Recursion is the loop of Prolog. Where other books use mathematical examples (factorials, Fibonacci), Townsend uses genealogical trees. His famous "Ancestor" example unfolds over several pages:
No—and yes.
For those specifically running the Turbo Prolog 2.0 compiler under DOSBox, the book is 100% accurate and invaluable. INTRODUCTION TO TURBO PROLOG BY CARL TOWNSEND PDF
To give you a taste of Townsend's style, consider his explanation of reversing a list. Modern textbooks throw math at you. Townsend does this:
"Imagine you have a deck of cards. To reverse them, you take the top card, put it on the table, take the next card, put it on top of the first, and so on.
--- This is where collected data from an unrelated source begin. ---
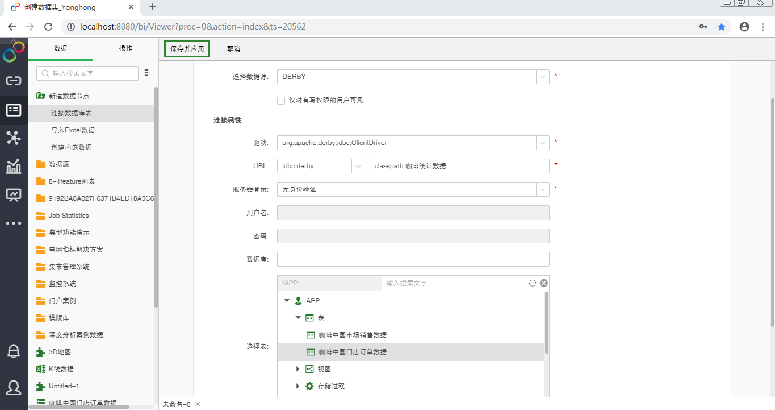Select the 咖啡中国市场销售数据 table
This screenshot has height=410, width=775.
352,334
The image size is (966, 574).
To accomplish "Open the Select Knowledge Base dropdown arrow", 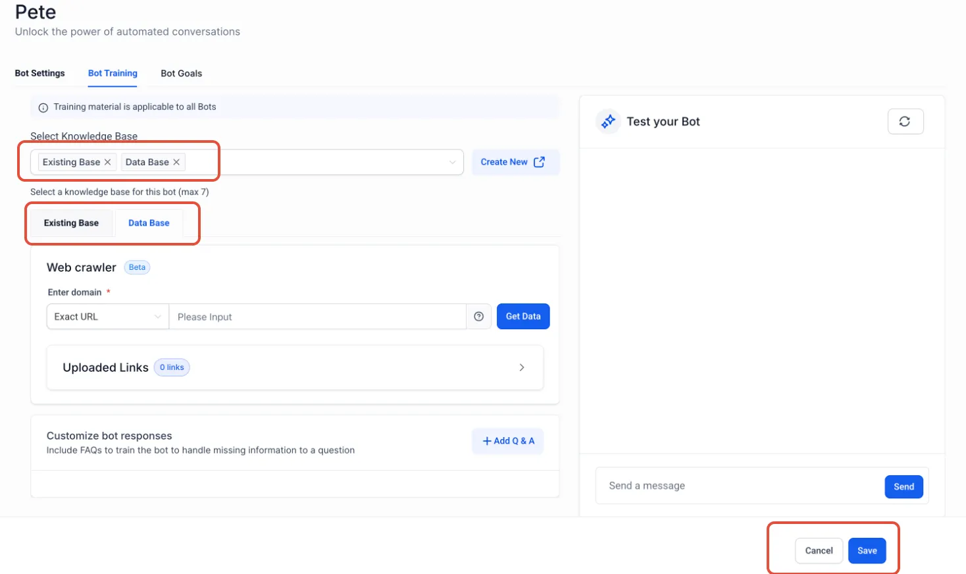I will [452, 163].
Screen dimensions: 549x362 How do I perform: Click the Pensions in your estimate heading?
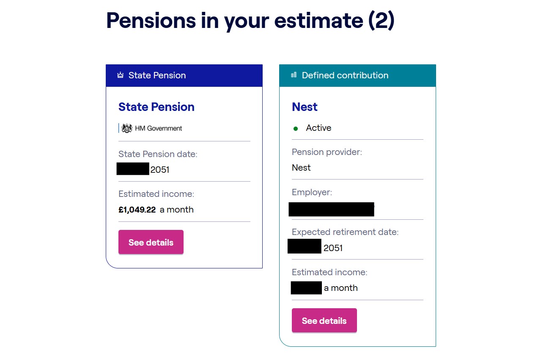click(x=250, y=20)
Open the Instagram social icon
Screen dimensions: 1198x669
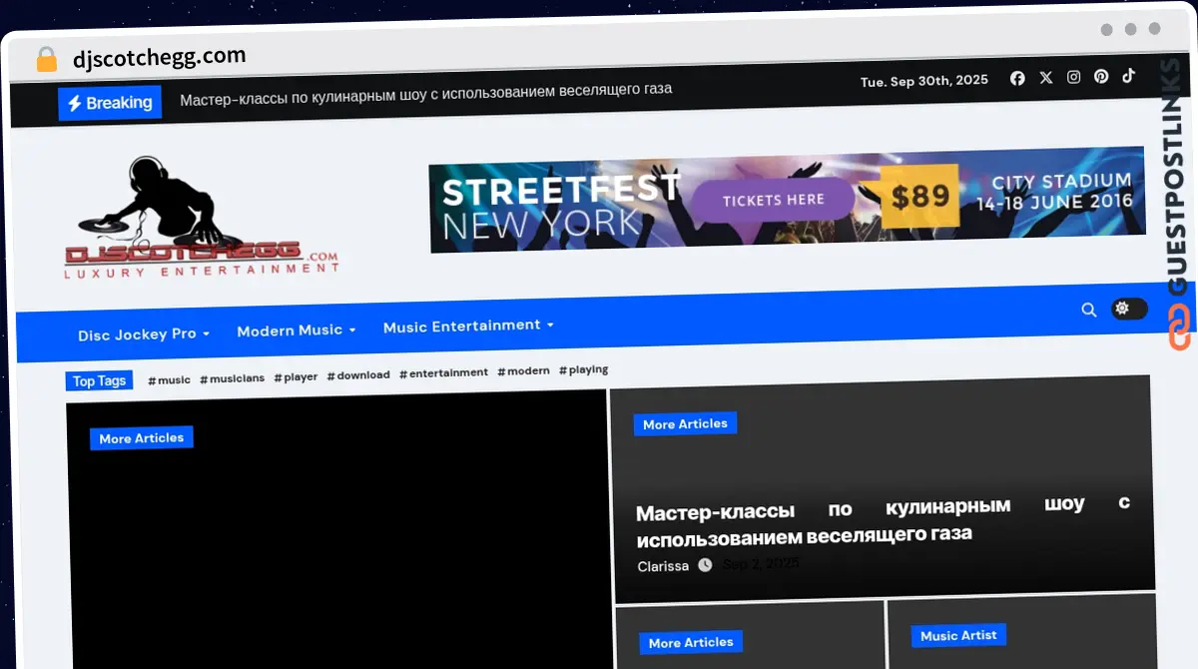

In Prolog, we use an auxiliary predicate to hold the cards we've already moved." Recursion is the loop of Prolog
He then provides:
predicates reverse(list, list) reverse_aux(list, list, list)clauses reverse(Old, New) :- reverse_aux(Old, [], New). For those specifically running the Turbo Prolog 2
reverse_aux([], New, New). reverse_aux([Head|Tail], Temp, New) :- reverse_aux(Tail, [Head|Temp], New).
He then walks through the stack trace, showing Temp accumulating reversed elements. This concrete, physical visualization is why the "Carl Townsend PDF" remains a gold standard.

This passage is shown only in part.